(Saved entries)
────
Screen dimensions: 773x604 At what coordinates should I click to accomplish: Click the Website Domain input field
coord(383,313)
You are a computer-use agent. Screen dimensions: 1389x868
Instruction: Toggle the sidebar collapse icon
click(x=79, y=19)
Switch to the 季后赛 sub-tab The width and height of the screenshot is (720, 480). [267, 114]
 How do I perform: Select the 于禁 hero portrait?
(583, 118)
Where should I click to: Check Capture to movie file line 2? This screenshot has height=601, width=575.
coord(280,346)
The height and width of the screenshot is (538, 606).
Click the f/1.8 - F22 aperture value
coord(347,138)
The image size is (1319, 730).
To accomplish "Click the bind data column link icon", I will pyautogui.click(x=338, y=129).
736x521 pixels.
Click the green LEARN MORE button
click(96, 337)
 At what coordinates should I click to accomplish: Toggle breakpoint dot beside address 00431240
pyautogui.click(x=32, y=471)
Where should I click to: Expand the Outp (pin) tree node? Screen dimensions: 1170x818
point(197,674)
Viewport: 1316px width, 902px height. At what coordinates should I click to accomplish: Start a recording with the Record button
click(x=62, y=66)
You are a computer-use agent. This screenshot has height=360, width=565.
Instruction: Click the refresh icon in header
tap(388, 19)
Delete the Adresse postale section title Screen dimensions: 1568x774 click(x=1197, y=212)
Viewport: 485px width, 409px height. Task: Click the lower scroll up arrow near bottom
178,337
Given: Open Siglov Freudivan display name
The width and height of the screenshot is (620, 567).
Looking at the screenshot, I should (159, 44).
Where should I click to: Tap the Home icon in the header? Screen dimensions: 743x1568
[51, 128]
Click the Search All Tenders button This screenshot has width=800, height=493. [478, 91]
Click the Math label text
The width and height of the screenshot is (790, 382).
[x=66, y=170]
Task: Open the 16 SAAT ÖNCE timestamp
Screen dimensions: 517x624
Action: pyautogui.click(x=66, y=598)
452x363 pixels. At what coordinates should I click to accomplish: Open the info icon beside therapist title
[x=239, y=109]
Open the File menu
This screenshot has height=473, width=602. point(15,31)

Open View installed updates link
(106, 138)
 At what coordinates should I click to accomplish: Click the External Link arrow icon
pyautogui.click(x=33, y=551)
────
-- WHAT IS NEEDED --
Repeat, exactly as they stand above, the lines from the line with "Click the green LEARN MORE button" to the line with "Given: Open Siglov Freudivan display name", both lines included.

-- SOLUTION TO THE PROBLEM --
Click the green LEARN MORE button
click(96, 337)
 At what coordinates should I click to accomplish: Toggle breakpoint dot beside address 00431240
pyautogui.click(x=32, y=471)
Where should I click to: Expand the Outp (pin) tree node? Screen dimensions: 1170x818
point(197,674)
Viewport: 1316px width, 902px height. At what coordinates should I click to accomplish: Start a recording with the Record button
click(x=62, y=66)
You are a computer-use agent. This screenshot has height=360, width=565.
Instruction: Click the refresh icon in header
tap(388, 19)
Delete the Adresse postale section title Screen dimensions: 1568x774 click(x=1197, y=212)
Viewport: 485px width, 409px height. Task: Click the lower scroll up arrow near bottom
178,337
Given: Open Siglov Freudivan display name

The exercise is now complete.